Policy

EXCLUSIVE: HONG KONG TO LEGALISE E-SCOOTERS IN 2023

A Ninebot F40 e-scooter in Wan Chai: such machines have been illegal to ride other than at very limited government trials

E-scooters are set to be legalised in Hong Kong next year, with a bill to be introduced to LegCo in early 2023, according to a high-level industry source with knowledge of the matter.

According to the source, the Secretary for Transport & Logistics Lam Sai-hung is preparing legislation that would see certain “e-scooters” and possibly other e-mobility devices legalised for use on cycle paths.

The source says the legal framework would likely be along the lines already mooted by Transport Department (TD): this would see only devices bearing CE marks and meeting certain technical standards allowed, with only devices below a certain power approved, and then only for use on dedicated cycle tracks.

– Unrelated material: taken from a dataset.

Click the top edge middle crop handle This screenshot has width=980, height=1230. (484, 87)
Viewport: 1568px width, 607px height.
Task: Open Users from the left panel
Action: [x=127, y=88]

It is thought helmets would be mandatory, in-line with government plans to make helmets mandatory for cyclists and aligning with government e-mobility trial protocols.

Electric cargo bikes would not be covered by the new legislation, which would limit the physical size and power of devices to smaller than the standard e-cargo available.

The government has, until now, stymied the widespread adoption of e-mobility devices such as e-scooters and e-bikes, with police making hundreds of arrests of those using the devices and TD rolling out just three limited trials on portions of cycle track, two of which ran for just 48 hours each.

The latest trial, running for six months from Hong Kong Science Park, has seen just 40 users sign up, according to TD figures.

But the slow uptake of trial registrations perhaps belies the e-mobility interest in the city, according to sources in the community, with the TD trials limiting legal use of e-scooters and other approved e-mobility devices to the cycle track only.

Riding the device to the trial from home, the MTR or public transport would be illegal. And with most e-mobility devices not designed for carrying, the legal limitation has put users off.

Lawmakers last week question the government on its e-mobility policy, with concerns over fire risks of low-quality devices. The government revealed there had been 30 fires caused by e-mobility devices in the last few years, at least one of the fatal. Proponents of legalising the devices say this will make them safer.

E-mobility makers and associations have been contacted for comment on the new laws.